Dmitry Nedospasov, Thomas Roth, and Josh Datko, created the website wallet.fail and promised to publish their presentation to the Chaos Communication Congress online after the event. Within 24 hours the researcher’s claims have been published and two leading hardware wallet makers have responded.
Ledger Says Your Crypto Assets Are Secure
Ledger has gone all out in response with a blog post saying that although it is happy to see people challenging its security that:
They presented 3 attack paths which could give the impression that critical vulnerabilities were uncovered on Ledger devices. This is not the case.
Despite the researchers saying they all “love cryptocurrency” and are cryptocurrency owners themselves Ledger also seems somewhat disappointed adding:
In the security world, the usual way to proceed is responsible disclosure… We regret that the researchers did not follow the standard security principles outlined in Ledger’s Bounty program.
Ledger also believes the three researchers did not provide “practical vulnerabilities.”
Firstly, the researchers performed an attack that modified the physical wallet and used malware on the cryptocurrency owner’s PC in combination with a potential attacker in a nearby room needing to remotely enter the hacked PIN and launch the cryptocurrency application. Ledger says of this type of attack:
It would prove quite unpractical, and a motivated hacker would definitely use more efficient tricks.
Secondly:
They tried to perform a supply chain attack by bypassing the MCU check, but they did not succeed. The MCU manages the screen but doesn’t have any access to the PIN nor the seed, which are stored on the Secure Element.

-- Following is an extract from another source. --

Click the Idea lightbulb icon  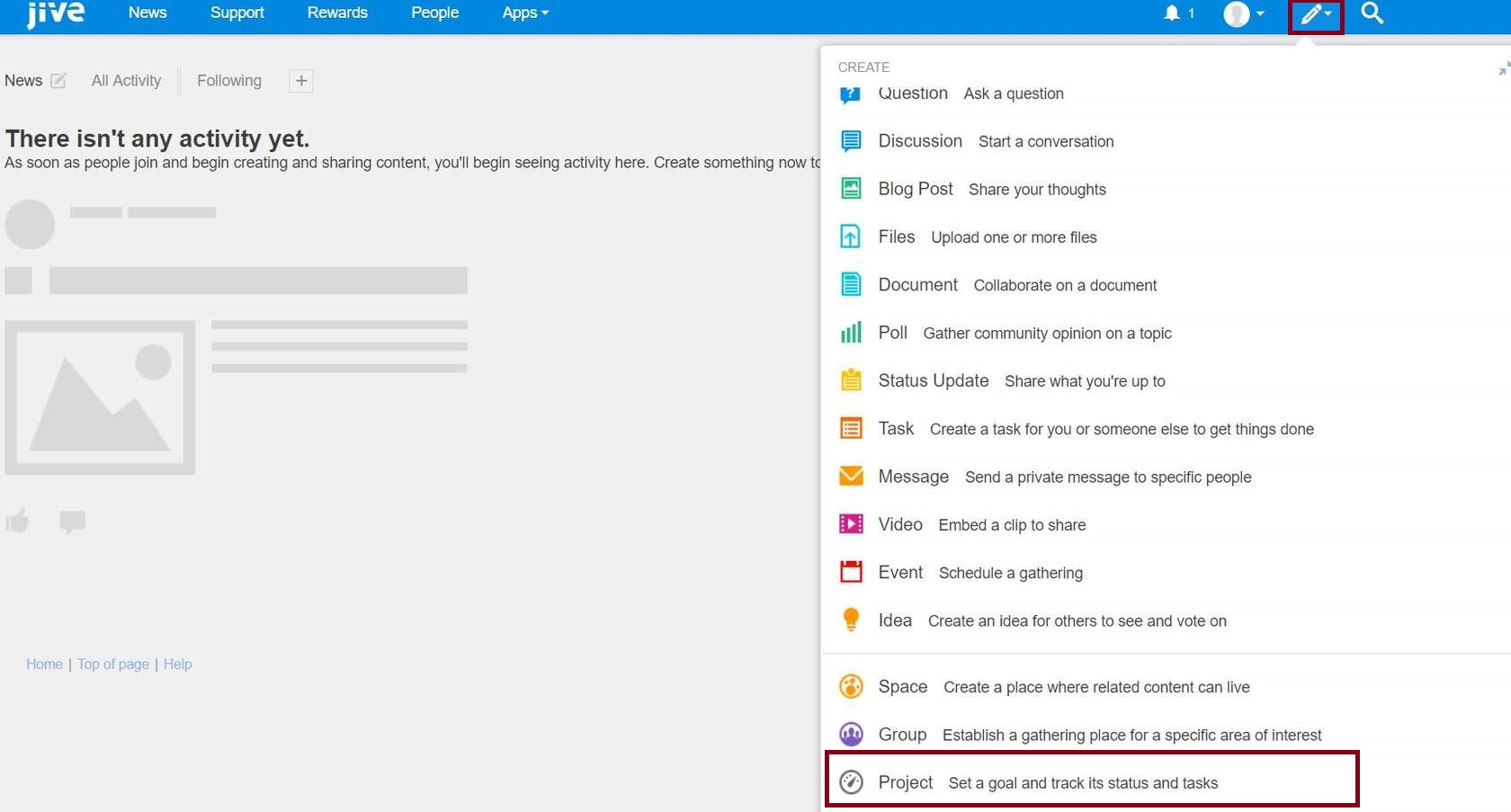click(x=851, y=620)
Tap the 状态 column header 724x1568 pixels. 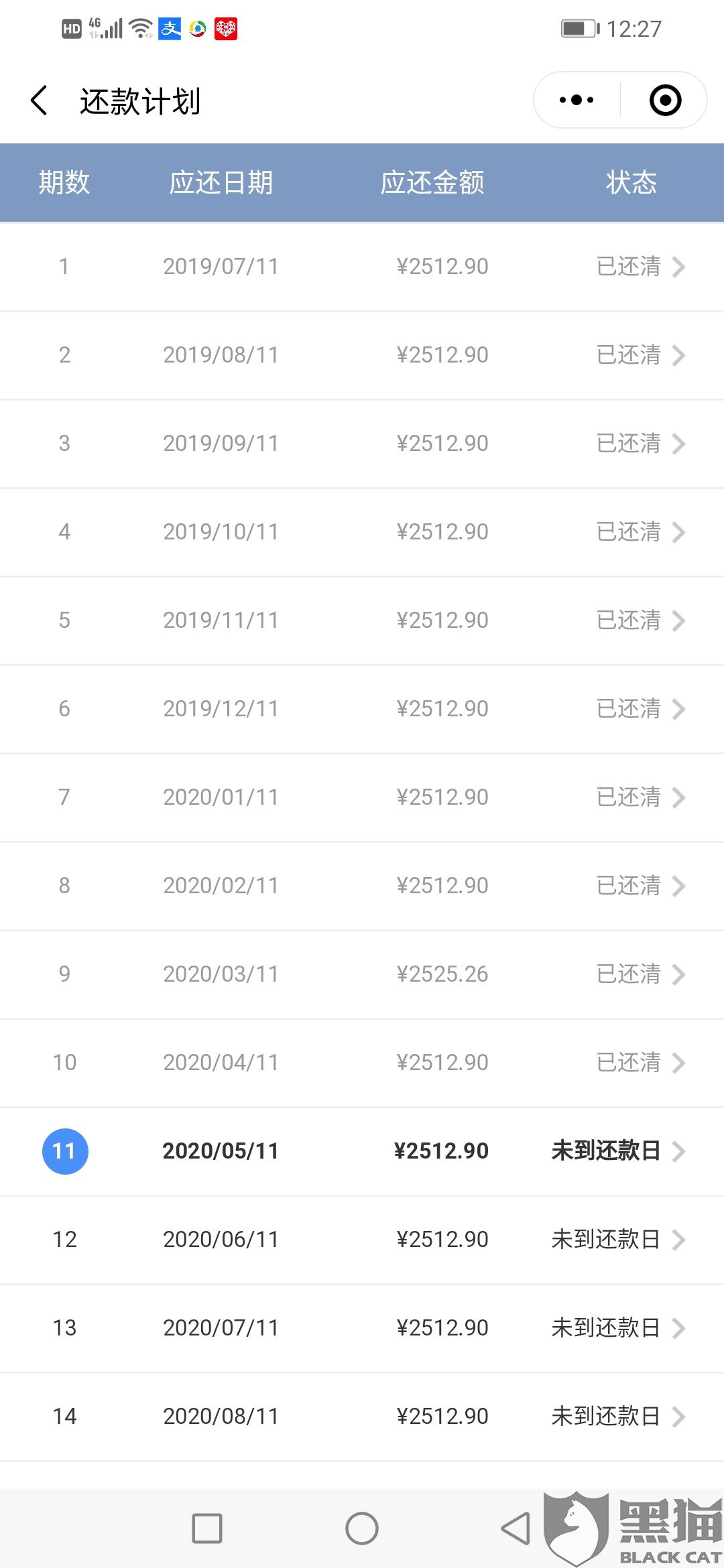631,182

Though Ledger does acknowledge there is a bug in its firmware update function which allowed the researchers to add software. Ledger says this bug has been solved in the device’s next firmware version and that the bug doesn’t allow anything other than a JTAG debug interface. The researchers were unable to access cryptocurrency funds.
Lastly, for the Ledger Blue wallet, the researchers measured radio emanations when a PIN was entered, this tactic could lead to an attacker calculating a user’s PIN. Ledger says the posed attack is “interesting” but in real conditions would mean a device has to remain in the same position as when a “dictionary” of emanations was recorded so is again, unlikely.